== Segment start ==
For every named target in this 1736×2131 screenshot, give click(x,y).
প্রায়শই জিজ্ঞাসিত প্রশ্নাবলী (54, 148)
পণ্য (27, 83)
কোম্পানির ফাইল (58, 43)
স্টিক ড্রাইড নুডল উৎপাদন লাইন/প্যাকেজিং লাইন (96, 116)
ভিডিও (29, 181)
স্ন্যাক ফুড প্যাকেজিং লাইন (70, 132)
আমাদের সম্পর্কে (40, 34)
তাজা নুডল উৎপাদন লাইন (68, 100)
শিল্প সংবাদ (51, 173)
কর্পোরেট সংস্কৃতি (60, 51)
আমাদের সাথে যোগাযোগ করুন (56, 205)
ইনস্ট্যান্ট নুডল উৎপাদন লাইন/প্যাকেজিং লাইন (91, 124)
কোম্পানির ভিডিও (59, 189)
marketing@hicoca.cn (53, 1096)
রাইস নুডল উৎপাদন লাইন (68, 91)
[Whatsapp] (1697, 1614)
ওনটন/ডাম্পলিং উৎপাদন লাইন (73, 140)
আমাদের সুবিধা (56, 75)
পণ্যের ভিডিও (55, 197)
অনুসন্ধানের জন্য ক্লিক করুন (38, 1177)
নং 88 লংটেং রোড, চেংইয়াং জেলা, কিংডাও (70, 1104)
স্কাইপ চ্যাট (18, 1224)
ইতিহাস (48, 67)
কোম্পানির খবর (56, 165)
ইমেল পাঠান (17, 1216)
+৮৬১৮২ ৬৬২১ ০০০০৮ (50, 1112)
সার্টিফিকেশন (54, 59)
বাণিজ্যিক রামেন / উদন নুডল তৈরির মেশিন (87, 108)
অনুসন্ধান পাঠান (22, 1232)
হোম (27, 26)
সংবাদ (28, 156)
== Segment end ==
> [WORK REQUEST]: The answer should consist of the full listing, repeated exactly.

> [THE ANSWER]:
For every named target in this 1736×2131 screenshot, give click(x,y).
প্রায়শই জিজ্ঞাসিত প্রশ্নাবলী (54, 148)
পণ্য (27, 83)
কোম্পানির ফাইল (58, 43)
স্টিক ড্রাইড নুডল উৎপাদন লাইন/প্যাকেজিং লাইন (96, 116)
ভিডিও (29, 181)
স্ন্যাক ফুড প্যাকেজিং লাইন (70, 132)
আমাদের সম্পর্কে (40, 34)
তাজা নুডল উৎপাদন লাইন (68, 100)
শিল্প সংবাদ (51, 173)
কর্পোরেট সংস্কৃতি (60, 51)
আমাদের সাথে যোগাযোগ করুন (56, 205)
ইনস্ট্যান্ট নুডল উৎপাদন লাইন/প্যাকেজিং লাইন (91, 124)
কোম্পানির ভিডিও (59, 189)
marketing@hicoca.cn (53, 1096)
রাইস নুডল উৎপাদন লাইন (68, 91)
[Whatsapp] (1697, 1614)
ওনটন/ডাম্পলিং উৎপাদন লাইন (73, 140)
আমাদের সুবিধা (56, 75)
পণ্যের ভিডিও (55, 197)
অনুসন্ধানের জন্য ক্লিক করুন (38, 1177)
নং 88 লংটেং রোড, চেংইয়াং জেলা, কিংডাও (70, 1104)
স্কাইপ চ্যাট (18, 1224)
ইতিহাস (48, 67)
কোম্পানির খবর (56, 165)
ইমেল পাঠান (17, 1216)
+৮৬১৮২ ৬৬২১ ০০০০৮ (50, 1112)
সার্টিফিকেশন (54, 59)
বাণিজ্যিক রামেন / উদন নুডল তৈরির মেশিন (87, 108)
অনুসন্ধান পাঠান (22, 1232)
হোম (27, 26)
সংবাদ (28, 156)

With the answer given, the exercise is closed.